A equipe de reportagem do jornal percorreu unidades em diferentes pontos da cidade, como nos bairros São Pedro (Cidade Alta), Benfica (Zona Norte), Dom Bosco e Santa Luzia (região Sul), e a apuração revela que a situação não é um problema pontual, mas uma falha sistêmica. As queixas sobre a gestão de contratos e o planejamento da rede se repetem em mais de uma região. Para preservar a identidade das fontes, os nomes citados nesta reportagem são fictícios.

‘Tem gente que madruga aqui’
Ao tentar agendar um exame preventivo na última semana na UBS da Zona Norte, o casal Lúcia e Marco foi surpreendido pela ausência de profissional disponível. “Venceu o contrato do enfermeiro e não tem outro no lugar. Deve voltar só a partir do dia 10 de agosto, talvez”, relatam. Para eles, a espera e a incerteza não são uma opção. “Eu não posso esperar, vou ter que pagar no particular”, comenta Lúcia. Pouco depois, Lara chega até a mesma unidade com seu filho de 7 meses em busca da vacina contra a Covid-19, mas foi informada que o imunizante estava em falta. “Estou vindo toda semana para ver se tem a vacina. Já era para ele ter tomado há duas semanas”, comenta. Além disso, ela acrescenta que para consultar é preciso chegar bem cedo. “Se você chegar 10h, não vai ter mais ficha, mesmo ele sendo criança.”
Do outro lado da cidade, Joana e seu filho Lucas, de 11 anos, chegaram à unidade do São Pedro às 6h50 para que o menino pudesse consultar e realizar um exame de sangue. Às 8h, Lucas foi chamado para fazer o exame, mas mesmo assim a espera continuou. “São 10h30 e ainda não entramos para consultar. Nem sei a hora que vou sair daqui hoje”, desabafou Joana, enquanto aguardava do lado de fora do local, pois não havia mais espaço na sala de espera. Ela explica que a rotina é sempre de incerteza: “A gente tem que chegar aqui de madrugada, 5h da manhã, para tentar uma vaga, porque já aconteceu muitas vezes de eu vir e o médico simplesmente não aparecer”.
Também na Cidade Alta, Alice e sua avó Marta saiam da UBS às 10h30 quando foram abordadas pela nossa equipe. “Cheguei aqui às 6h30 com minha avó, de 76 anos, e quase que ela não foi atendida, pegamos a última ficha.” Agora, após esse atendimento, sua avó terá que aguardar na fila de espera para realizar uma consulta com o oftalmologista e realizar um exame. De acordo com a neta, atualmente a unidade conta com três médicos e os atendimentos são divididos em cinco pacientes para cada médico. “As consultas são separadas por endereço, o que acabou reduzindo o número de atendimentos.”

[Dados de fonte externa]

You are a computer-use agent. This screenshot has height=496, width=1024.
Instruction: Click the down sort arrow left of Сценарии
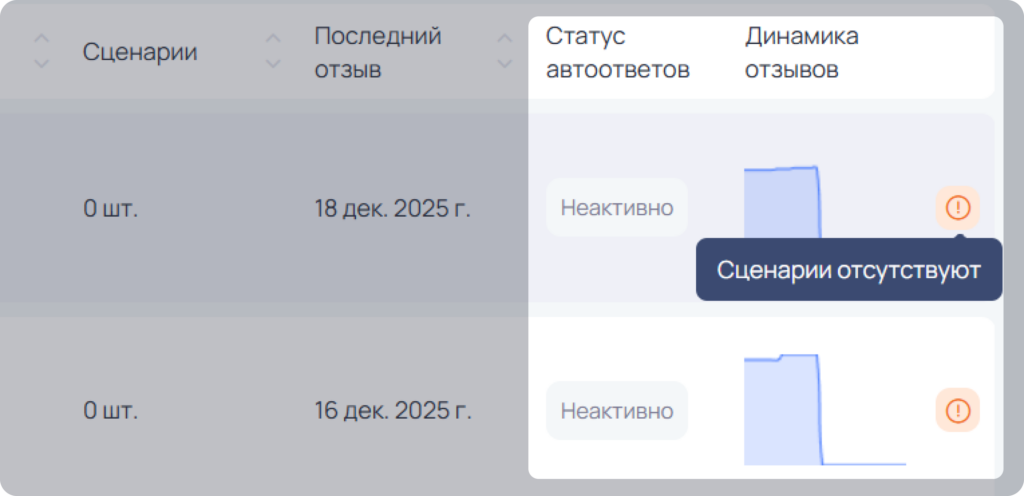point(41,64)
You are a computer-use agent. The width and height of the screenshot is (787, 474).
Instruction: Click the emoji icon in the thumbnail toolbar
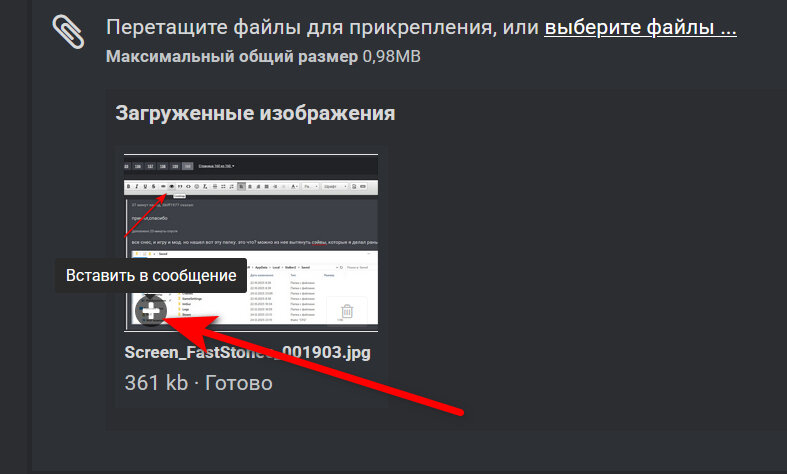point(196,186)
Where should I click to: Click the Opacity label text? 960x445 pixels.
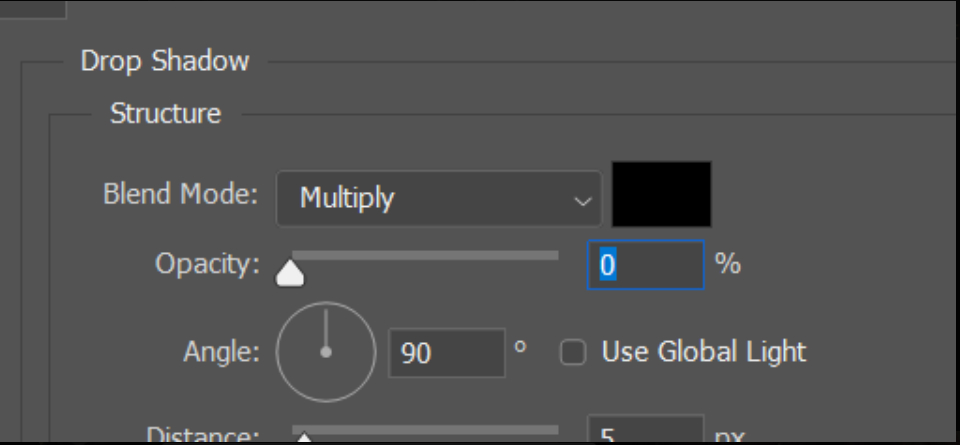(x=207, y=265)
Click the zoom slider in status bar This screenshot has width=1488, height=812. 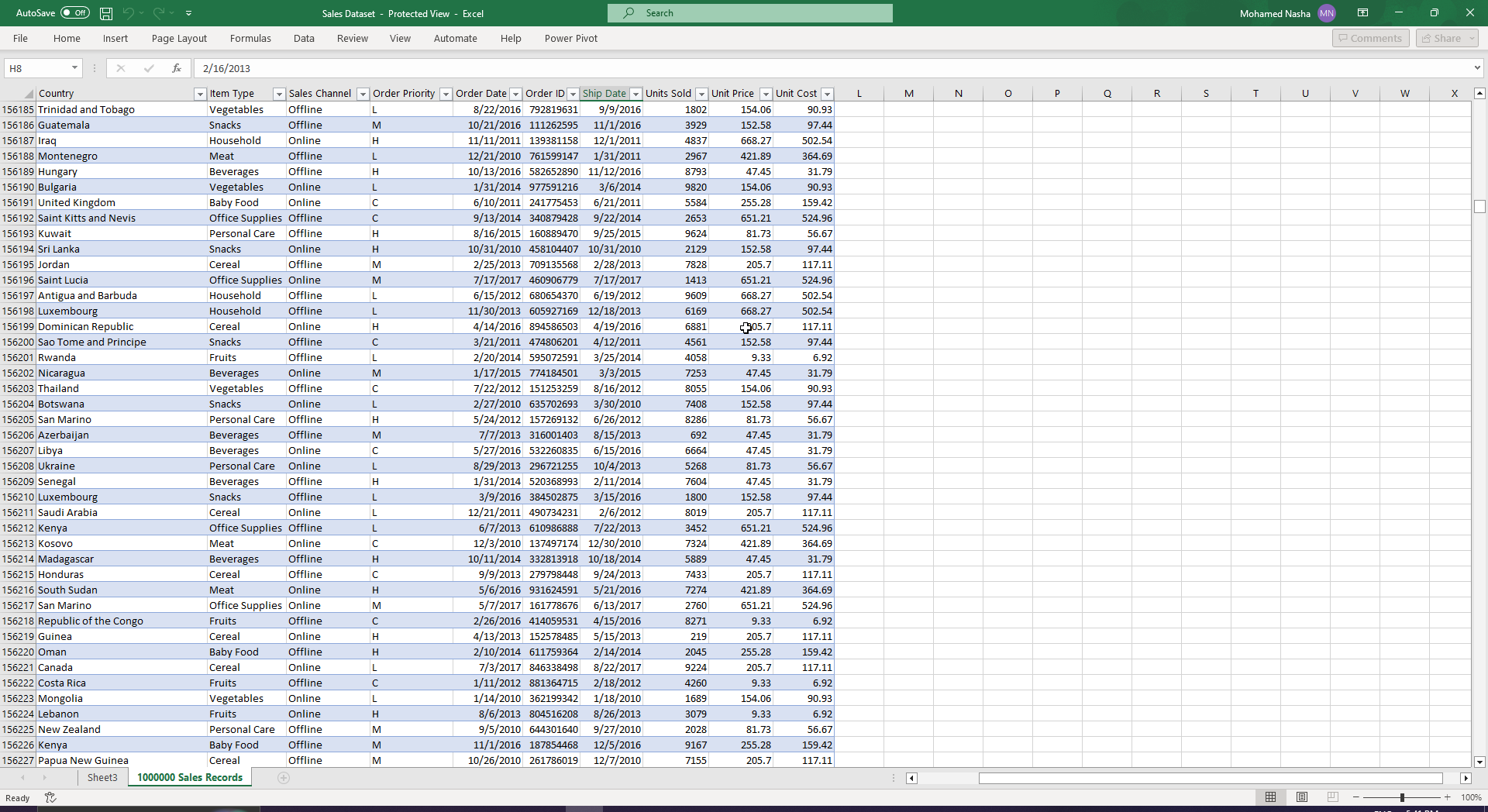(x=1403, y=797)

“Tem gente que madruga aqui, chega 3:30 da manhã”, relata Henrique, porteiro de uma das unidades – que não será identificada para preservar a identidade da fonte, descrevendo o esforço da população para garantir uma das poucas vagas disponíveis. “De manhã volta direto gente sem atendimento”, completa. Henrique diz que nos últimos dias os pacientes que foram consultar no período da tarde também tiveram que voltar para casa, pois não havia médico para atender. “O mês de julho todo faltou médico em algum momento. Aqui são cinco médicos de manhã e dois à tarde. Mas a tarde não está tendo. Às vezes, uma fica afastada de atestado e a outra está com licença-maternidade.”
Além da falta de médicos e enfermeiros, a instabilidade atinge também a segurança das unidades. Conforme Henrique, os contratos dos porteiros e vigias se encerraram no dia 25 e não foram renovados. A informação é que, no lugar deles, a segurança ficará a cargo da Guarda Municipal. A mudança gera apreensão, pois os atuais porteiros são vistos como essenciais não apenas para a vigilância, mas também para a mediação de conflitos diários e para o acolhimento de pacientes frustrados com a falta de atendimento.

Lacunas nas UBSs geram sobrecarga nas UPAs
A queixa de Henrique – de que os médicos em licença não são substituídos e o quadro de funcionários ser insuficiente para a demanda – foi confirmada por um ex-integrante do Conselho Regional de Saúde, que esteve à frente das discussões sobre os serviços de atendimento primário em esfera local e regional por anos, mas prefere não ser identificado. Ele será chamado de César. “Falta de vacina, falta de funcionários. A população está revoltada com isso.” Segundo ele, a situação se repete em outros setores. “A sala de vacina está fechada na parte da tarde porque não tem funcionário. Isso já tem mais de um mês”, denúncia.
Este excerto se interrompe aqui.